[proofplan]
The previous theorem ([Neighbourhood Separation by Finitely Many Hyperplanes](/theorems/2663)) gives finitely many separating functionals $f_1, \ldots, f_n$. We must collapse this to a single functional, exploiting that $x_0$ is an extreme point. Define $K_i := \{x \in K : f_i(x) \geq \alpha_i\}$. The extremality of $x_0$ inside $K$ shows $x_0 \notin \operatorname{conv}(\bigcup_i K_i)$. The set $\operatorname{conv}(\bigcup_i K_i)$ is compact (image of a compact simplex-by-product under the convex-combination map), so a second Hahn-Banach separation produces a single functional $f$ strictly separating $x_0$ from $\operatorname{conv}(\bigcup_i K_i)$.
[/proofplan]
[step:Apply the previous theorem to obtain finitely many separating functionals]
By [Neighbourhood Separation by Finitely Many Hyperplanes](/theorems/2663), applied to the locally convex space $X$, the compact set $K$, the point $x_0 \in K$, and the neighbourhood $V$ of $x_0$, there exist $n \in \mathbb{N}$, functionals $f_1, \ldots, f_n \in X^*$, and reals $\alpha_1, \ldots, \alpha_n \in \mathbb{R}$ such that
\begin{align*}
x_0 \in \{x \in X : f_i(x) < \alpha_i \text{ for all } 1 \leq i \leq n\} \cap K \subset V. \tag{$\dagger$}
\end{align*}
In particular, $f_i(x_0) < \alpha_i$ for each $i \in \{1, \ldots, n\}$.
[/step]
[step:Define the closed sets $K_i$ and verify they are compact and convex]

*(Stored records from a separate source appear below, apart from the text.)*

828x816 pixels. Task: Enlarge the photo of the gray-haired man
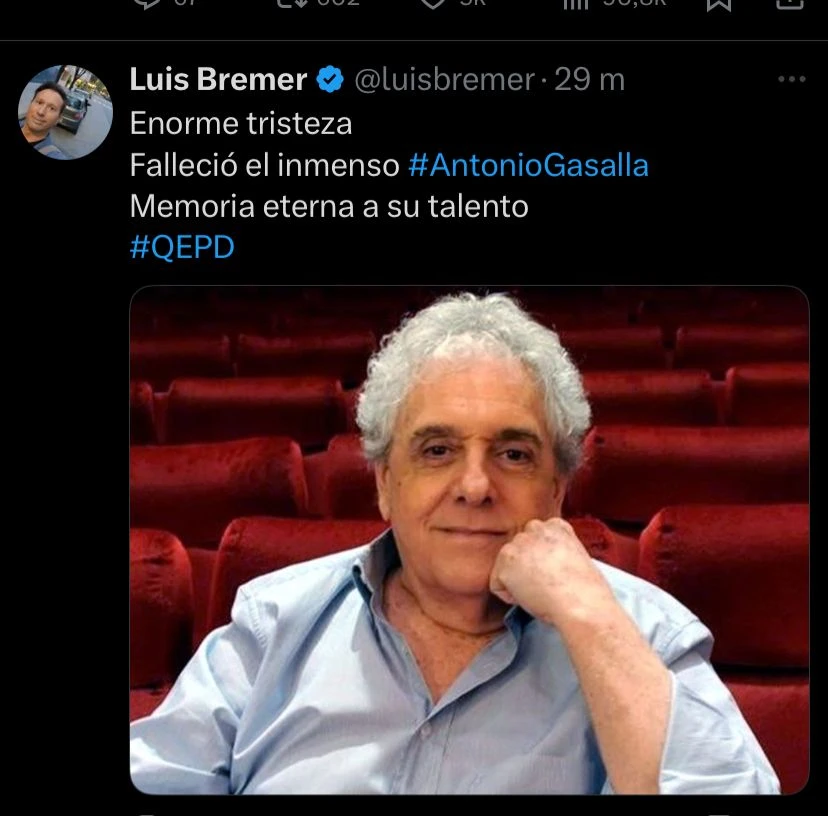[x=469, y=540]
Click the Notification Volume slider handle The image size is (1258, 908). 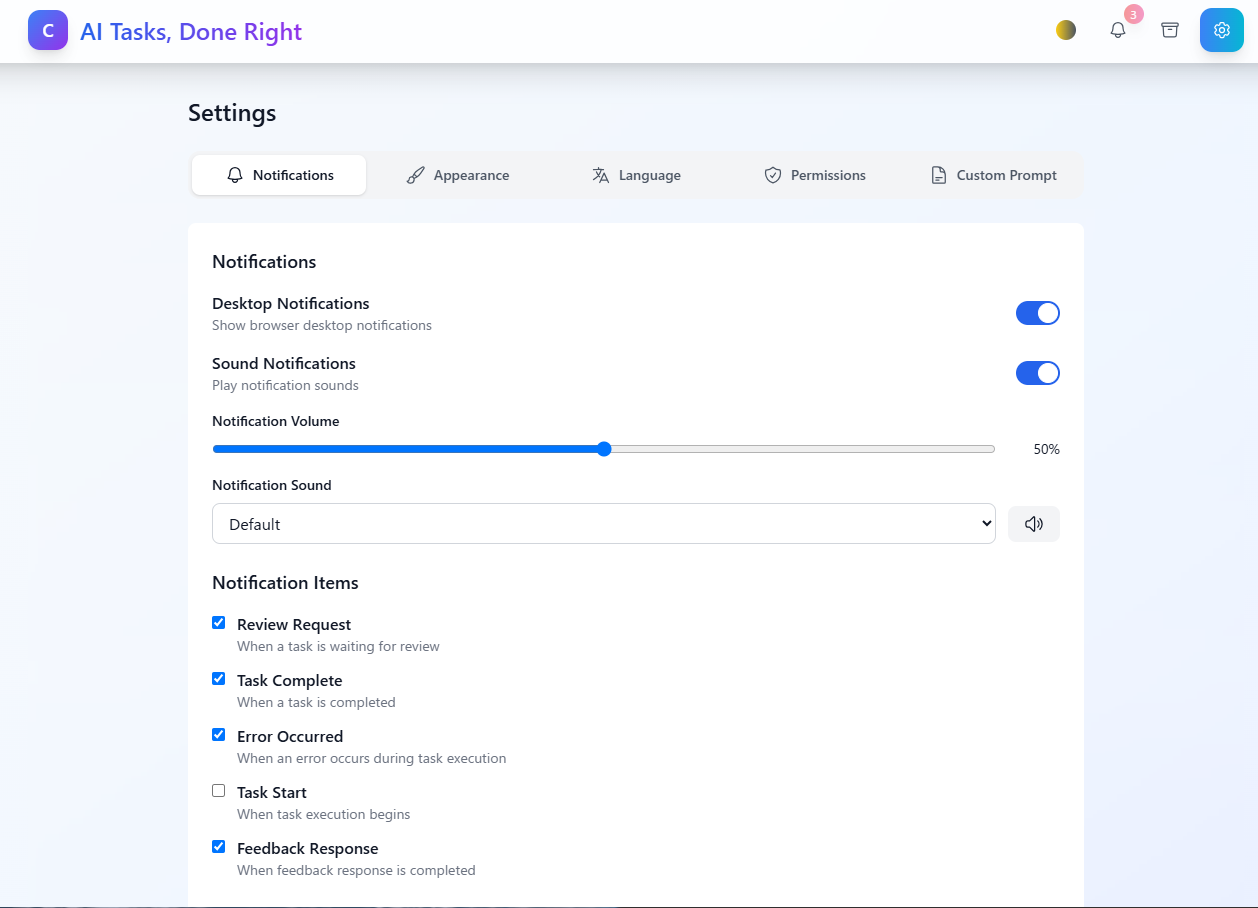coord(604,449)
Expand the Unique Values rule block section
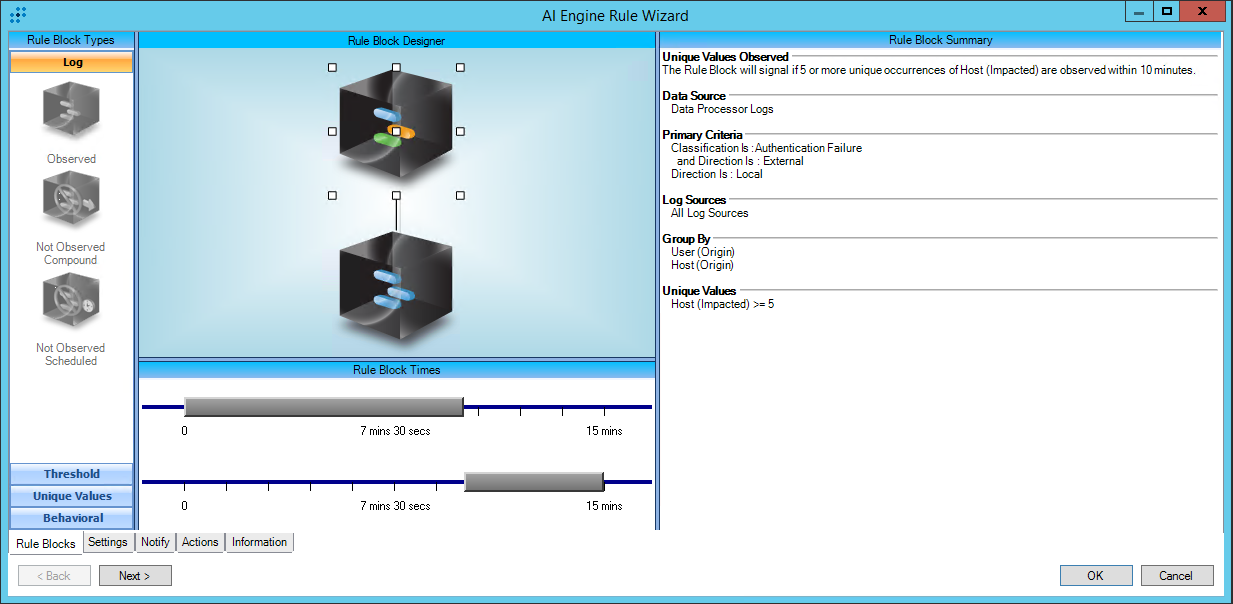1233x604 pixels. tap(71, 496)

For $i = 1, \ldots, n$, set
\begin{align*}
K_i := \{x \in K : f_i(x) \geq \alpha_i\} = K \cap f_i^{-1}([\alpha_i, \infty)).
\end{align*}
*$K_i$ is closed in $K$:* the preimage $f_i^{-1}([\alpha_i, \infty))$ is closed in $X$ (preimage of a closed set under the continuous $f_i$), and $K$ is closed (compact subsets of a Hausdorff space are closed). The intersection of closed sets is closed.
*$K_i$ is compact:* it is a closed subset of the compact set $K$.
*$K_i$ is convex:* let $x, y \in K_i$ and $t \in [0, 1]$. Then $tx + (1-t)y \in K$ (since $K$ is convex), and
\begin{align*}
f_i(tx + (1-t)y) = t f_i(x) + (1-t) f_i(y) \geq t \alpha_i + (1-t) \alpha_i = \alpha_i,
\end{align*}
so $tx + (1-t)y \in K_i$.
*$x_0 \notin K_i$:* by Step 1, $f_i(x_0) < \alpha_i$, so $x_0$ fails the defining inequality $f_i(x) \geq \alpha_i$.
[/step]
[step:Show $x_0 \notin \operatorname{conv}(\bigcup_{i=1}^n K_i)$ using extremality]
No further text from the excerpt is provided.